Goal of the exercise
Within the records that follow, find every line containing the string "badge". Copy those lines.

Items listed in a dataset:
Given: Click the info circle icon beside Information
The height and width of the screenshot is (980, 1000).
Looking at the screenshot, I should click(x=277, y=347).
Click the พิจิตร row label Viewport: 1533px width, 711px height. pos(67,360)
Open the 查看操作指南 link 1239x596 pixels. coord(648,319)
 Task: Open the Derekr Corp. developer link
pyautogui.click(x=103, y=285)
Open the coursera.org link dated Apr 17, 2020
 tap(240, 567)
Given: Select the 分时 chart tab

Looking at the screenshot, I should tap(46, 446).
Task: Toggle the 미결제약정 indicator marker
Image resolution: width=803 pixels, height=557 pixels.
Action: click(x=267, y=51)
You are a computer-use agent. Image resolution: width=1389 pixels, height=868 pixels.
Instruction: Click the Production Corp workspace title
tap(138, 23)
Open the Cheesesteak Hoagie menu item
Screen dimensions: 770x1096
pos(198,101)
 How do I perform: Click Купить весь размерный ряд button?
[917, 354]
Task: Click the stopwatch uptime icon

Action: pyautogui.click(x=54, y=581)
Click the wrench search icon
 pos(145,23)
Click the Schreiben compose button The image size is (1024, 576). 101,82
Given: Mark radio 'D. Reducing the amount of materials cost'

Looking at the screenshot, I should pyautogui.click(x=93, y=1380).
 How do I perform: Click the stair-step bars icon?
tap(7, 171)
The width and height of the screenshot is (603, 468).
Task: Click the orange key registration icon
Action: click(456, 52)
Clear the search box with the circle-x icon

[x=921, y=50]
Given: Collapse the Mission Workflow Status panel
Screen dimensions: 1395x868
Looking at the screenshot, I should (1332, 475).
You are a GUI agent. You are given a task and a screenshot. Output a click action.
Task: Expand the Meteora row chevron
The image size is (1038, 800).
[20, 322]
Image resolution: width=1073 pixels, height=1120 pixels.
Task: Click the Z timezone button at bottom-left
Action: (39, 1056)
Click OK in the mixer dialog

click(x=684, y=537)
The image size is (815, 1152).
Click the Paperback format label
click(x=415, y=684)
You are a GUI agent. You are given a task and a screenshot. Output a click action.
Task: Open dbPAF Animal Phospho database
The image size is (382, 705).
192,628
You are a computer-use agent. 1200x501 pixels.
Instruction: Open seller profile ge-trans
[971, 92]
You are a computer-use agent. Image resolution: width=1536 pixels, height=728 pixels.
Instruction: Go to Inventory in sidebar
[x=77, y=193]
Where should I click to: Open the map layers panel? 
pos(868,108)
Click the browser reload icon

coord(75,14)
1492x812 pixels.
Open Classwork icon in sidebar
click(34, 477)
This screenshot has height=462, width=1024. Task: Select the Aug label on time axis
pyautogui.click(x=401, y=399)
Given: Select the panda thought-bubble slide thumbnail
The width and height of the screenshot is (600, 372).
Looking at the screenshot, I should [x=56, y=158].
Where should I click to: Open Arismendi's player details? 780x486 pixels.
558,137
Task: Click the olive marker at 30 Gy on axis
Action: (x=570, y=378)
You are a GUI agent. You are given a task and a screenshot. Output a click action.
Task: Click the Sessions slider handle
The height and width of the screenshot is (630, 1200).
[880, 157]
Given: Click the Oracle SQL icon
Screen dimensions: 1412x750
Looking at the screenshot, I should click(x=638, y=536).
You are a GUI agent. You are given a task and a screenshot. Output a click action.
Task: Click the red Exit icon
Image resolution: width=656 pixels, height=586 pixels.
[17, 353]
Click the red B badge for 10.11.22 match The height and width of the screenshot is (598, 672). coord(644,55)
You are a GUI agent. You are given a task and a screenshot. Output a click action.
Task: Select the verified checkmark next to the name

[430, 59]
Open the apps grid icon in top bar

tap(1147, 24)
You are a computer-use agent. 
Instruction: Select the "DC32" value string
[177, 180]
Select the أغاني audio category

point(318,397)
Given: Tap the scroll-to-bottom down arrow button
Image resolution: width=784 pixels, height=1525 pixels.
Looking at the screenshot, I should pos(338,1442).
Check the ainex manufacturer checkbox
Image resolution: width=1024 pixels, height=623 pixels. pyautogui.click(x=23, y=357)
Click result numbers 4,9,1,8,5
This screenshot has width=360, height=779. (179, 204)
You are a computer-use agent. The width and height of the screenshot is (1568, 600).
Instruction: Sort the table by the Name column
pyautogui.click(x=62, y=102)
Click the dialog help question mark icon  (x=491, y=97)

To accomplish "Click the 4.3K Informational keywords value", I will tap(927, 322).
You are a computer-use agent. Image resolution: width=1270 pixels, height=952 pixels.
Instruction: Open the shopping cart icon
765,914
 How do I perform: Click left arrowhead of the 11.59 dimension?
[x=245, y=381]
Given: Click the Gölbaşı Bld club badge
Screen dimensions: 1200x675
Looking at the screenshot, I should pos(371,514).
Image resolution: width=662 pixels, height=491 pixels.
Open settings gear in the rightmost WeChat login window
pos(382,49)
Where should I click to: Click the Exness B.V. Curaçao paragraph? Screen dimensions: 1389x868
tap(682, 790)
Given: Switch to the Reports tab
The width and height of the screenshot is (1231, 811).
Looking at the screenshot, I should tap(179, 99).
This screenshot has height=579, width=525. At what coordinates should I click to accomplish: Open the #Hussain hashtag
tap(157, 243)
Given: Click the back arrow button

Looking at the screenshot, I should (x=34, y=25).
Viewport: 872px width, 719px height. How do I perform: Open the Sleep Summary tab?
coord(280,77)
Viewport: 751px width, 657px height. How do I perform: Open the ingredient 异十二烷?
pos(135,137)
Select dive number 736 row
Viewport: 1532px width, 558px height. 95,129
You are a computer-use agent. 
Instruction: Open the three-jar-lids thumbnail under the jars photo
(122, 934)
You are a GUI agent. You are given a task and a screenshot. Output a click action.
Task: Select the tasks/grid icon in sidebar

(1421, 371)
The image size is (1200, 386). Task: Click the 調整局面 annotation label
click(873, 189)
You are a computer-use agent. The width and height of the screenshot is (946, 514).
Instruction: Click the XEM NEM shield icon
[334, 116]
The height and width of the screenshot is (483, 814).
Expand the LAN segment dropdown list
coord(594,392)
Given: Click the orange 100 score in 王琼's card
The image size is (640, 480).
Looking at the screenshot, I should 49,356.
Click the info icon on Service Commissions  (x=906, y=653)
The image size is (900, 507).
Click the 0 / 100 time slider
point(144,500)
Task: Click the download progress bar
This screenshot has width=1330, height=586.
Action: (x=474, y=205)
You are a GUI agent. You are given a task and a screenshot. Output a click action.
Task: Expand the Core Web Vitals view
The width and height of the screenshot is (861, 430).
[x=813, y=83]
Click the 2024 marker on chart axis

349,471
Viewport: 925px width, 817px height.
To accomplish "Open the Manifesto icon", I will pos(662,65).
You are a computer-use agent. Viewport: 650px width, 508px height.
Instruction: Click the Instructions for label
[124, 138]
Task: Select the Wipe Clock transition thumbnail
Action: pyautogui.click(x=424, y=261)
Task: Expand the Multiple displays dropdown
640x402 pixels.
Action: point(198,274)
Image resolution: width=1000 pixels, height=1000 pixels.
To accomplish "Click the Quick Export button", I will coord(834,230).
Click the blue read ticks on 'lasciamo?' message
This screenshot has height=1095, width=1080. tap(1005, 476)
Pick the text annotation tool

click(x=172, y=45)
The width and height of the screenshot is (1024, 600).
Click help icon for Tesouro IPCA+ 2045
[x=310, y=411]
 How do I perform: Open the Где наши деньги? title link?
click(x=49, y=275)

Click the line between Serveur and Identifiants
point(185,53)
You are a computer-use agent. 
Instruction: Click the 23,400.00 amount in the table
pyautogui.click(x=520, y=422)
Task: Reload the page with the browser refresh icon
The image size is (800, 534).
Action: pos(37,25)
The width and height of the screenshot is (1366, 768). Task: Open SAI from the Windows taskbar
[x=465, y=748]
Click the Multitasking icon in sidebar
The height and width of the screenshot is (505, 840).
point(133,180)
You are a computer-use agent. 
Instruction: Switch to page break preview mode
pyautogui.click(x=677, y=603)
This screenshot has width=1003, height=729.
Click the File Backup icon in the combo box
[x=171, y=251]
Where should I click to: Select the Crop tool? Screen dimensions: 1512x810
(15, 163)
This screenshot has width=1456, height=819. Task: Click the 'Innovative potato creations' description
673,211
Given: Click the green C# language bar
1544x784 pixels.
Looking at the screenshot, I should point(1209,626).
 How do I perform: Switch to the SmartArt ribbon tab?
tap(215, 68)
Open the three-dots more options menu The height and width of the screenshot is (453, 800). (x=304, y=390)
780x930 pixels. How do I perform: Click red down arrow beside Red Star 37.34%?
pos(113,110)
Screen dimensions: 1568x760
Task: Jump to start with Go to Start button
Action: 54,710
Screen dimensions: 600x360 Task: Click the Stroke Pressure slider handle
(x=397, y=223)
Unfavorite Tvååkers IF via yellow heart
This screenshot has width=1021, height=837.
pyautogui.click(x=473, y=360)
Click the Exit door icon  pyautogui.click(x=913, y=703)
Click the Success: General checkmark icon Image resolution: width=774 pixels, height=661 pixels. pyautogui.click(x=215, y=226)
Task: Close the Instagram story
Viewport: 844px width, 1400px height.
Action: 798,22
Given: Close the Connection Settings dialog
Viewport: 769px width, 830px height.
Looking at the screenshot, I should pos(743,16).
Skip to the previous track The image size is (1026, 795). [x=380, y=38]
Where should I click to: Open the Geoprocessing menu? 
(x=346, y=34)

Answer to the problem
Click the red B badge for 10.11.22 match The height and width of the screenshot is (598, 672). coord(644,55)
Given: Click the Gölbaşı Bld club badge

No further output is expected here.